Available data
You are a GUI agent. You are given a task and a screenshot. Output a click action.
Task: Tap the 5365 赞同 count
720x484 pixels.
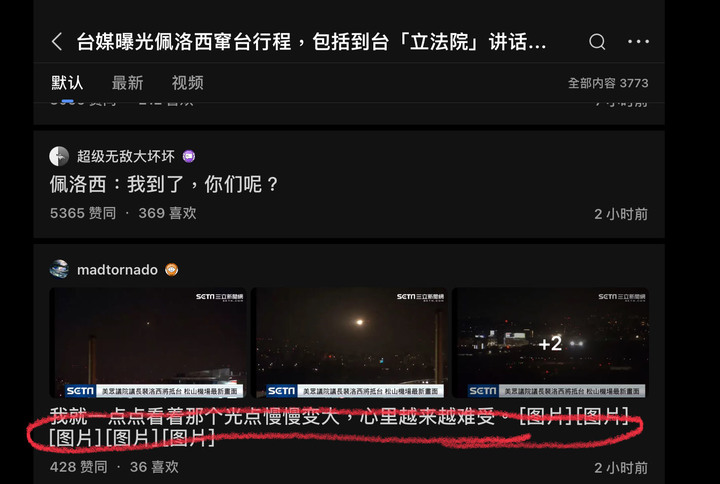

---

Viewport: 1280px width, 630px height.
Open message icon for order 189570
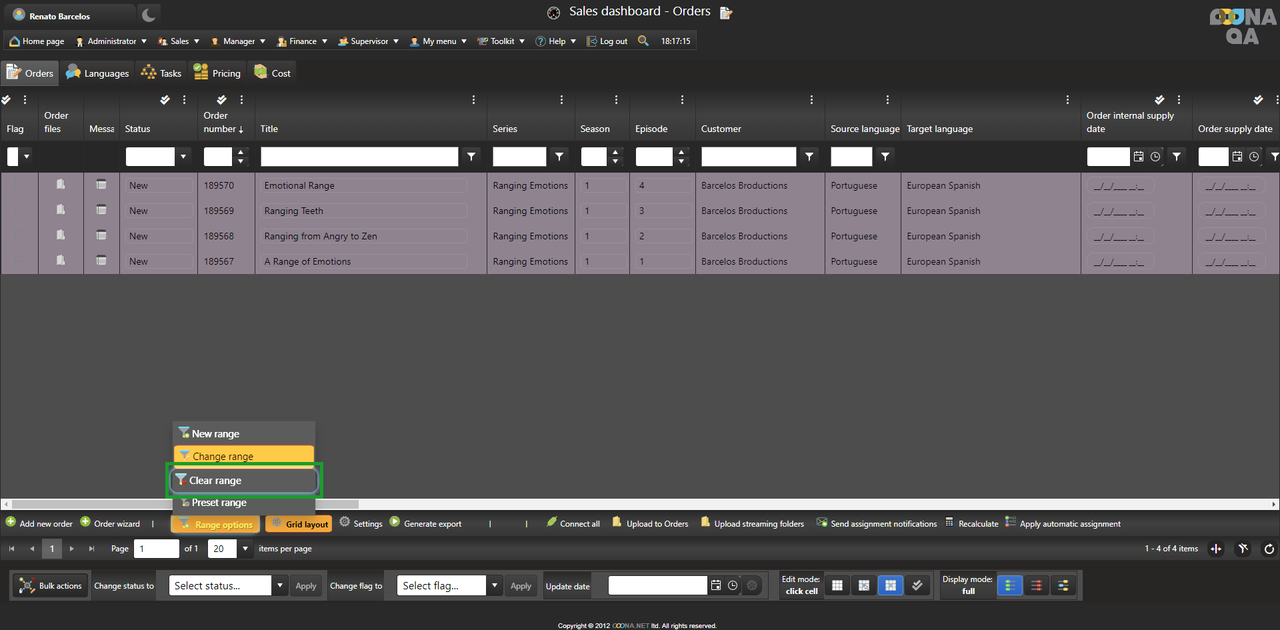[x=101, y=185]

Exercise aim
Print the lines above from the one with "You are a GUI" through the one with "720x484 pixels.", both included, exactly as written and nothing more.

Response to this task
You are a GUI agent. You are given a task and a screenshot. Output a click action.
Task: Tap the 5365 赞同 count
720x484 pixels.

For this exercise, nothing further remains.